By Elettra Baldi
17 November 2020
Data and statistics will help us achieve the United Nations’ Sustainable Development Goals (SDGs) only if they are regularly reported and widely disseminated. A robust national reporting system is also a component of SDG target 17.18.1, which focuses on improving statistical capacity for monitoring the SDGs. Therefore, many countries have created SDG national reporting platforms to allow policymakers and stakeholders to obtain the data they need and to monitor progress toward the SDGs and the 2030 Agenda for Sustainable Development.
National SDG reporting platforms are designed to store, manage, and disseminate SDG data and metadata. However, if not well designed, they may misinform and hinder intended data use.
Over the past year, Open Data Watch has monitored several national SDG reporting platforms and reviewed issues from users’ perspectives to understand barriers to data use in national SDG reporting platforms. We recently published a short paper of the main problems encountered when trying to access, search, and locate data on national SDG reporting platforms. The paper is timely as hundreds are gathering virtually for the upcoming Global Network of Data Officers and Statisticians’ webinar on National SDG Data Platforms.
Since National Statistical Offices (NSOs) are both the collectors and distributors of national data, they play a crucial role in developing national SDG reporting platforms. Here are three questions that NSOs should address when overcoming barriers to data use.
Can users access the national SDG reporting platform?
For many users, the first step in accessing a country’s SDG data is to visit the national SDG reporting platform and search for the desired datasets. When websites are experiencing an extended downtime period and slow loading speeds, users are discouraged and may turn to other sources or give up entirely. This is especially concerning for portal users with a weak internet connection. In addition, for datasets hyperlinked by portals, broken links are an additional concern.
To improve downtime, slow loading, and broken links, which all discourage visitors from using or returning to the portal, NSO’s can improve their performance by utilizing website monitoring tools, such as Google PageSpeed. This program helps them identify problems and make improvements.
Can users find the data easily?
Since national SDG reporting platforms contain numerous datasets, their interface should be easily maneuverable and allow users to locate desired information quickly. A flexible and comprehensive search function offers users a way to find content by searching for words or phrases without understanding or navigating the website’s structure.
Another concern is the interoperability of data.
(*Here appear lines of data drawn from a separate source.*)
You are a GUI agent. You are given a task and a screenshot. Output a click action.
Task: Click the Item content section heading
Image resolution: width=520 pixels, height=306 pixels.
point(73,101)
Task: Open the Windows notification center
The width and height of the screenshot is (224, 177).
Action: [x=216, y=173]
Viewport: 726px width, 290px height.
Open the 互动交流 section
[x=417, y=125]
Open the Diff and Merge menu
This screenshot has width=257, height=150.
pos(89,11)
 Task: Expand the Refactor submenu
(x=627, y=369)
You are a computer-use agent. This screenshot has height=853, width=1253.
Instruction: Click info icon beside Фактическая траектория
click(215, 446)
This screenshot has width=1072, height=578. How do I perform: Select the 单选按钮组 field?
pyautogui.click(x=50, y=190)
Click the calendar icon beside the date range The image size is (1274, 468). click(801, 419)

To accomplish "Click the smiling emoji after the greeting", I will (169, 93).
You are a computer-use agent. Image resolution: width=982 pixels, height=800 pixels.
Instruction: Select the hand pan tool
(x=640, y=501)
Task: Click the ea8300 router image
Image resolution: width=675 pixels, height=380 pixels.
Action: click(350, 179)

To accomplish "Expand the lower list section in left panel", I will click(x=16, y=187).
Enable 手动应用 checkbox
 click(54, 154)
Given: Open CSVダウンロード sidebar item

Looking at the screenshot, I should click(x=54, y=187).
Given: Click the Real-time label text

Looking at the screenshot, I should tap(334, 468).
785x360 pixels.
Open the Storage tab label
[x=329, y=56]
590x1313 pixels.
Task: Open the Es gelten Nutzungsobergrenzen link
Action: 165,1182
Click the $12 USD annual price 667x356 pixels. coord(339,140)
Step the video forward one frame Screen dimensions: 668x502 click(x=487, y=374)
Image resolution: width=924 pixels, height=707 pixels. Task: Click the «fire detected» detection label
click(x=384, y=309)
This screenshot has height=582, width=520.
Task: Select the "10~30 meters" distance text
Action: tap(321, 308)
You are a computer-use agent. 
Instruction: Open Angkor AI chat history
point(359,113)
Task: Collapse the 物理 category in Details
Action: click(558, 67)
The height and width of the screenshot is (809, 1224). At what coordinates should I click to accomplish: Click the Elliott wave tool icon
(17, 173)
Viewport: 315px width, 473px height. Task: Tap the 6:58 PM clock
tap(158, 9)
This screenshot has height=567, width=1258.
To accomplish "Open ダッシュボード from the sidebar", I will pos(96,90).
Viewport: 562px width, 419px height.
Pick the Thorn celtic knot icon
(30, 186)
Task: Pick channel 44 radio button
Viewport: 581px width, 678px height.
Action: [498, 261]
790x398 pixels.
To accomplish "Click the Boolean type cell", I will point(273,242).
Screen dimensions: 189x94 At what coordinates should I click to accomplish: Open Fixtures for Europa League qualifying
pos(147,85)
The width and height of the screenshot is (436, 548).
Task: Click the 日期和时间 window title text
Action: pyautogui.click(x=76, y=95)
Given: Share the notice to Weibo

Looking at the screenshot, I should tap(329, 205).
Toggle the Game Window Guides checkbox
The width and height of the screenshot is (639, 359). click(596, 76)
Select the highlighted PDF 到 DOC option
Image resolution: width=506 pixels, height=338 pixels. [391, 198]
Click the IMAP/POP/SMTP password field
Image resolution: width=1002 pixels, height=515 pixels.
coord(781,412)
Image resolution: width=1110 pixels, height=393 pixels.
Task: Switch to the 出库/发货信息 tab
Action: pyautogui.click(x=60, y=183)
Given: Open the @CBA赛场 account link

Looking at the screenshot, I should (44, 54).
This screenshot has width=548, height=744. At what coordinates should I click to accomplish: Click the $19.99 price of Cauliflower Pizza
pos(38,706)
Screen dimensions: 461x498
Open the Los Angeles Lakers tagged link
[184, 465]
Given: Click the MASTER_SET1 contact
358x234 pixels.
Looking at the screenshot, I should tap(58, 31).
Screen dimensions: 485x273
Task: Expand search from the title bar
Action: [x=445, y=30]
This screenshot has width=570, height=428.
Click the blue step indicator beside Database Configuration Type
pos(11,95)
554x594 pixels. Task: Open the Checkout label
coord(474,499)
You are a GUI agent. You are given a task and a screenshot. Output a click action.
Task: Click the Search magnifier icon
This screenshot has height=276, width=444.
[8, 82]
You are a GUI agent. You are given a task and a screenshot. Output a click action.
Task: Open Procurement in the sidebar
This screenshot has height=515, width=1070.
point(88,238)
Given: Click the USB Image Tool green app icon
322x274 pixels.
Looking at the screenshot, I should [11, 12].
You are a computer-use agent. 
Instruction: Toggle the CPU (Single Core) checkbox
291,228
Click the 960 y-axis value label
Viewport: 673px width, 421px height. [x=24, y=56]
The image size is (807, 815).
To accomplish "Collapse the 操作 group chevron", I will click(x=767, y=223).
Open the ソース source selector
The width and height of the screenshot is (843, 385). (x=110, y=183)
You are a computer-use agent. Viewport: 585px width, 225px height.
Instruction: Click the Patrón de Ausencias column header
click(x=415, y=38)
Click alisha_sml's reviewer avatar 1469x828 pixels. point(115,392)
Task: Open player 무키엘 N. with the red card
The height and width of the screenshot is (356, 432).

Interoperability is the ability to join-up and merge data without losing meaning. SDG indicators within the portal should be presented in the units specified by their definition. The portal should also provide raw data from which ratios, shares, or growth rates can be computed. We have also noticed that some SDG reporting platforms do not publish data from before the SDGs initiation in 2015. We recommend that all data relevant data be included, so users are able to conduct time-series assessments.
Can users understand and use the data?
Once users to find the desired dataset, the next steps include generating, browsing, visualizing, and exporting data. To understand the data correctly, users may need to know more about the data’s methodology and sources. Therefore, metadata that describe how the data were constructed and define all pertinent terms are particularly useful to users. With this information users can better frame their analysis, answer questions about its applicability, and occasionally find errors in data or report misuse.
Good visualizations increase understanding and facilitate interpretation of data. Useful visualizations can quickly communicate dense information and allow users to observe patterns easily. However, bad visualizations may distort data and can be misleading. We found that bar charts and line charts were the most common types of graphics offered in SDG portals. Currently, there are no standards or guidelines but Material, a design system by Google, provides some conventional methods and criteria for selecting and creating visualizations.
To ensure that users are able to download data, NSO’s must offer a variety of download options in machine-readable file formats. These include XLS, XLSX, CSV, or JSON, which allows users to process data using a computer efficiently. When data are made available in formats that are not machine-readable, users have a challenging time accessing and modifying that data, thus limiting its use.
A critical review of the design and performance of SDG national reporting platforms is needed to ensure that data are available and accessible to all stakeholders. The review process should be ongoing as new data are added and websites are upgraded.
SDG reporting platforms should make an extra effort to accommodate a wide variety of users, some of whom may have little experience with statistical data, while others are constructing sophisticated applications that depend on reliable access to high-quality data. NSOs should also provide space on their SDG reporting platform for user feedback to enhance their portal based on commentary from their primary audience. Taking these steps will help ensure that data are available on a portal and that stakeholders can use these data to achieve the promises of the SDGs.